(Records excerpted from a collection)
-.-.-

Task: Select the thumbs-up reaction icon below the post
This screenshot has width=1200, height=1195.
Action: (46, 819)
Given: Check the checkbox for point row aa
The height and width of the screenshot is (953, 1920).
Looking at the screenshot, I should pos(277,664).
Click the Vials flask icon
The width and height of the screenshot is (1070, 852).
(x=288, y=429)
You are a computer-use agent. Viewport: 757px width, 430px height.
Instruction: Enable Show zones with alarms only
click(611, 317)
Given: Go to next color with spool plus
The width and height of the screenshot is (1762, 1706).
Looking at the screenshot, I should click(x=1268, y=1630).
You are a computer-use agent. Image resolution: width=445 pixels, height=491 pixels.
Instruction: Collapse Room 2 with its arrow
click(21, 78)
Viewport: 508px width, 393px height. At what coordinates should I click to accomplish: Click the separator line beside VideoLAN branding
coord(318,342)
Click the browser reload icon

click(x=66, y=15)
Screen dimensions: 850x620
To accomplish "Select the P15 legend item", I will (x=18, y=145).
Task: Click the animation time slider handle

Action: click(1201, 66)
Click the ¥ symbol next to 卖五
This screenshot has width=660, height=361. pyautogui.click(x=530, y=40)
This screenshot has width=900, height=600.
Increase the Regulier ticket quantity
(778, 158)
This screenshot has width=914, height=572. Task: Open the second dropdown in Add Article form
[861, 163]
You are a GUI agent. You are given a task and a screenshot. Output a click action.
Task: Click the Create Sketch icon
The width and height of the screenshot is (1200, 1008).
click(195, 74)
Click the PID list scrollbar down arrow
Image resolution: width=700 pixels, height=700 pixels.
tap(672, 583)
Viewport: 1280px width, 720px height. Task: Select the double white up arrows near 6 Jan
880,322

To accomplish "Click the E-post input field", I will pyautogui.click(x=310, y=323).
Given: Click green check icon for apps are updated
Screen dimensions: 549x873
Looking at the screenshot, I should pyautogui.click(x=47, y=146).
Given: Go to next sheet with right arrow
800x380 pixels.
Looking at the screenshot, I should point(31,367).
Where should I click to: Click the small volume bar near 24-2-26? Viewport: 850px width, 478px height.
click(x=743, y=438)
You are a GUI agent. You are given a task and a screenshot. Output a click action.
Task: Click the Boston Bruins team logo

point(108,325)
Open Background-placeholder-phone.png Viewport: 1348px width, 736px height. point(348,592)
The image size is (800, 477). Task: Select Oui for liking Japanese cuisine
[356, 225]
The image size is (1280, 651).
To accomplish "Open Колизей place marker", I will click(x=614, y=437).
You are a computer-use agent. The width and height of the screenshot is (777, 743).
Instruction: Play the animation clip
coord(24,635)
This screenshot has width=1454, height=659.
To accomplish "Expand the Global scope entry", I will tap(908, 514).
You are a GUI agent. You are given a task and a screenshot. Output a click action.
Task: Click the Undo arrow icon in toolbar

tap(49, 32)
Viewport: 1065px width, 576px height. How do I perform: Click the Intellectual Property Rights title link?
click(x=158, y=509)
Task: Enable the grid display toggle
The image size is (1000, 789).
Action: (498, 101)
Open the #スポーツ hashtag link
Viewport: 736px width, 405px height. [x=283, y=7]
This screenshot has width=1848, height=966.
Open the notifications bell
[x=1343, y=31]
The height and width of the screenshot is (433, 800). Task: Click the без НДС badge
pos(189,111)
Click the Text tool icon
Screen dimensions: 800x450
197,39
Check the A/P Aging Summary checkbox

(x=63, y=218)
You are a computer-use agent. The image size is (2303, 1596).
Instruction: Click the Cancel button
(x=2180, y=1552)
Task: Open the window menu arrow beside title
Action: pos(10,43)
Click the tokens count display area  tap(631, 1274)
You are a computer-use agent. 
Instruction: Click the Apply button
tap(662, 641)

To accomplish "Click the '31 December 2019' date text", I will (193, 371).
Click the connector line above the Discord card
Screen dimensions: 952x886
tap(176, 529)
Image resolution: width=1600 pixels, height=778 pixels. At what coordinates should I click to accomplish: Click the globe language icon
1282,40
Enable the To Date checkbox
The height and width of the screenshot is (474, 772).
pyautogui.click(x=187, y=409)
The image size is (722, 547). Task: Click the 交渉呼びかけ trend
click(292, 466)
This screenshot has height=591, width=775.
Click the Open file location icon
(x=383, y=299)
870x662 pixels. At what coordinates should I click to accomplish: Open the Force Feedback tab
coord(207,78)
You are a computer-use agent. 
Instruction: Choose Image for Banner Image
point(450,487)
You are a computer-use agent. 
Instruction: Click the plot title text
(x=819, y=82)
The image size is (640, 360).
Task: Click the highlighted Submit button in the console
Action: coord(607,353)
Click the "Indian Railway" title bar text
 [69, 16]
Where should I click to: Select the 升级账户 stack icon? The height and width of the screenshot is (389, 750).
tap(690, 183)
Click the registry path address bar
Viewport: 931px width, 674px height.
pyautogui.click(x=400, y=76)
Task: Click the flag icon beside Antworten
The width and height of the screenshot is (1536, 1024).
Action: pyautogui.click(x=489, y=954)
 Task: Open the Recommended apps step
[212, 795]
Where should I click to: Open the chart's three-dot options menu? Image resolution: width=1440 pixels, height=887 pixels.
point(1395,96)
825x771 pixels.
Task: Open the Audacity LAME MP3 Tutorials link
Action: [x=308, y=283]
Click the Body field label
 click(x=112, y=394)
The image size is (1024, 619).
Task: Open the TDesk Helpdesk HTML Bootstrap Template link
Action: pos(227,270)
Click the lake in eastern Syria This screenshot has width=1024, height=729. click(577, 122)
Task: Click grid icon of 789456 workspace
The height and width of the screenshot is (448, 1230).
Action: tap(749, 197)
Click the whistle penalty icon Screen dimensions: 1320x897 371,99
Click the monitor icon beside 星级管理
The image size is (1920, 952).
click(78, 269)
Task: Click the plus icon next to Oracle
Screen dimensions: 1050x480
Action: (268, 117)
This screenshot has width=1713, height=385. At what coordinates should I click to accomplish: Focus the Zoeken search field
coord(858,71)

-.-.-

* **Task directions**
Find the line that contains "Click the whistle". Restate it and all lines after it exactly, ending with the final line of the data.

* **Result of the exercise**
Click the whistle penalty icon Screen dimensions: 1320x897 371,99
Click the monitor icon beside 星级管理
The image size is (1920, 952).
click(78, 269)
Task: Click the plus icon next to Oracle
Screen dimensions: 1050x480
Action: (268, 117)
This screenshot has width=1713, height=385. At what coordinates should I click to accomplish: Focus the Zoeken search field
coord(858,71)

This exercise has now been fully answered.